The press release goes on to describe a number of scenarios which show some rosy and not-so-rosy predictions for oil prices in the $35 to $40 range in 2010, as well as other "alternative" scenarios that Middle East and North African-producing countries might follow. But all these "alternative" scenarios involved varying levels of oil production and natural gas production, as well as increases in refinery capacity.

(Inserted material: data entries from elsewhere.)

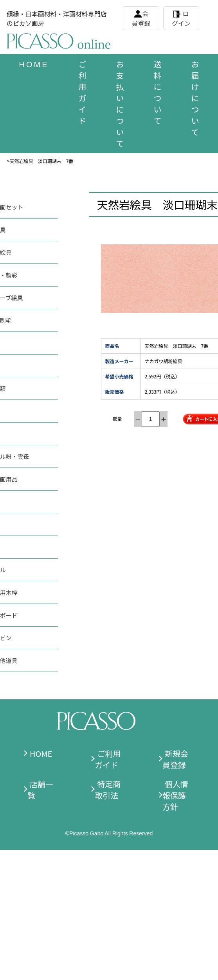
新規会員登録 (175, 759)
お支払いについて (120, 104)
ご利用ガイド (83, 92)
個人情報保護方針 (175, 795)
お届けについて (195, 98)
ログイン (181, 18)
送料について (158, 92)
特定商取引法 (108, 790)
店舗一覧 (40, 790)
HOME (41, 753)
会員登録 (141, 18)
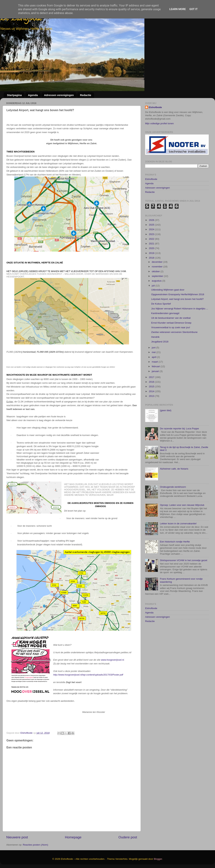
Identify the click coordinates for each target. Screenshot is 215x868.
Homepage (73, 837)
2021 (152, 260)
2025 (152, 242)
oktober (156, 288)
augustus (157, 298)
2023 (152, 251)
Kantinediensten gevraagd (165, 330)
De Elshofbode (21, 19)
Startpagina (14, 95)
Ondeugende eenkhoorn (173, 504)
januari (155, 388)
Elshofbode (155, 107)
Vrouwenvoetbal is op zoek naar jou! (171, 344)
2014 (152, 408)
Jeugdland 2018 (160, 359)
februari (156, 383)
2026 (152, 237)
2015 (152, 404)
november (157, 284)
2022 (152, 256)
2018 (152, 275)
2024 (152, 246)
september (158, 293)
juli (153, 303)
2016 (152, 399)
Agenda (33, 95)
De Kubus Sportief (161, 321)
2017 (152, 394)
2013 (152, 413)
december (157, 279)
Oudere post (128, 837)
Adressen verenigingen (59, 95)
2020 (152, 265)
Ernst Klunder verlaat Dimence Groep (171, 340)
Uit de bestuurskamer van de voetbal (171, 335)
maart (155, 379)
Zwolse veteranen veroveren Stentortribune (174, 349)
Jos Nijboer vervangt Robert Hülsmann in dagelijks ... (179, 326)
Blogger (158, 859)
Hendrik (155, 354)
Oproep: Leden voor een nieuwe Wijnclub (182, 522)
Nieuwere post (17, 837)
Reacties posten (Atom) (35, 845)
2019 (152, 270)
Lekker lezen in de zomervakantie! (178, 540)
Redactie (85, 95)
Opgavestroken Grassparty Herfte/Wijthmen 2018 (178, 311)
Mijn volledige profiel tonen (159, 123)
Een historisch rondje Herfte (175, 559)
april (154, 374)
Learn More (177, 9)
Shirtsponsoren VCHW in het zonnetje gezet (183, 577)
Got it (193, 9)
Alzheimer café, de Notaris (174, 486)
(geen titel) (166, 428)
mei (154, 369)
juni (154, 365)
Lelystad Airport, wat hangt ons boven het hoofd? (177, 316)
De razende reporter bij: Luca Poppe (179, 445)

Although I have not read the actual report, I don't see anywhere in its summation or conclusions, or in the press release, any attention paid to the need to develop alternative, non-CO2 producing energy sources. You'd think that if you stated flatly that "These projected trends have important implications and lead to a future that is not sustainable," you might mention somewhere obvious and publicly that there is a need to develop alternative energy sources. But, of course, if your salary is paid for by the 26 major industrialized nations and largest consumers of oil who make up the IEA, then there is probably little motivation to do so.